--- RECORDS SHOWN Enclosed Below ---

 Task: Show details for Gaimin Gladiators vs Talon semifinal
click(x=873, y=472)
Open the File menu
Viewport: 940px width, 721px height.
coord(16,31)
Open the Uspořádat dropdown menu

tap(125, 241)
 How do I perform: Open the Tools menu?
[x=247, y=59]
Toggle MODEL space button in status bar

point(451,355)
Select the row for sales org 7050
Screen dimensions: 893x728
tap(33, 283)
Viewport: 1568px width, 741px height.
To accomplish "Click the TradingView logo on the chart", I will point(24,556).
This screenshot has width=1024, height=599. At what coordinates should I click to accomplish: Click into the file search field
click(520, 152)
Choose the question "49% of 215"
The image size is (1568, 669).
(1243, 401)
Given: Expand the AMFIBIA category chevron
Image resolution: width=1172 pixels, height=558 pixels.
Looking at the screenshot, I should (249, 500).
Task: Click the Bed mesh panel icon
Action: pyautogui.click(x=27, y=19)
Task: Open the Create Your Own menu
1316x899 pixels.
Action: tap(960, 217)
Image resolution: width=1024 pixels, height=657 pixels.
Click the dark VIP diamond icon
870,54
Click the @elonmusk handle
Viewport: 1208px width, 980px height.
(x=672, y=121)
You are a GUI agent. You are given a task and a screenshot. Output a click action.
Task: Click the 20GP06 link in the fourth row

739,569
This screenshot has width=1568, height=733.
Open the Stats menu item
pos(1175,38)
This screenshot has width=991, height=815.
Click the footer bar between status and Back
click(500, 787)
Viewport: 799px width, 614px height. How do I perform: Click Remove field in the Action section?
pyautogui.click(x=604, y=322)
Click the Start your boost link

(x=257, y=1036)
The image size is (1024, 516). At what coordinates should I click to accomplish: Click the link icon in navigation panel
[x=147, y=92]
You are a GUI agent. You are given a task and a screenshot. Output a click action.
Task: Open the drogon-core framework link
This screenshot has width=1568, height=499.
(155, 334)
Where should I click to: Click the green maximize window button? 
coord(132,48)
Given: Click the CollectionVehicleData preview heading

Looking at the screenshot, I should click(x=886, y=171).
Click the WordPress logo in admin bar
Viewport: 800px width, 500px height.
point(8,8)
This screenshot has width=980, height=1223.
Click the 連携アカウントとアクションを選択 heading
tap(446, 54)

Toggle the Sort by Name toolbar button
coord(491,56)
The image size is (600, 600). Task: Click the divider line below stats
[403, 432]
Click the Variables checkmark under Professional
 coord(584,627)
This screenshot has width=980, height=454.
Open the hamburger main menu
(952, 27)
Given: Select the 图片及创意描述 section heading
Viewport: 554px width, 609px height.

--- End of Enclosed RECORDS SHOWN ---

_PROBLEM REQUIREMENTS:_ Exactly as written, please reproduce the lines from the first line of the data to the line containing "Given: Expand the AMFIBIA category chevron", inclusive, and nothing else.

_SOLUTION TO THIS TASK:_
 Task: Show details for Gaimin Gladiators vs Talon semifinal
click(x=873, y=472)
Open the File menu
Viewport: 940px width, 721px height.
coord(16,31)
Open the Uspořádat dropdown menu

tap(125, 241)
 How do I perform: Open the Tools menu?
[x=247, y=59]
Toggle MODEL space button in status bar

point(451,355)
Select the row for sales org 7050
Screen dimensions: 893x728
tap(33, 283)
Viewport: 1568px width, 741px height.
To accomplish "Click the TradingView logo on the chart", I will point(24,556).
This screenshot has width=1024, height=599. At what coordinates should I click to accomplish: Click into the file search field
click(520, 152)
Choose the question "49% of 215"
The image size is (1568, 669).
(1243, 401)
Given: Expand the AMFIBIA category chevron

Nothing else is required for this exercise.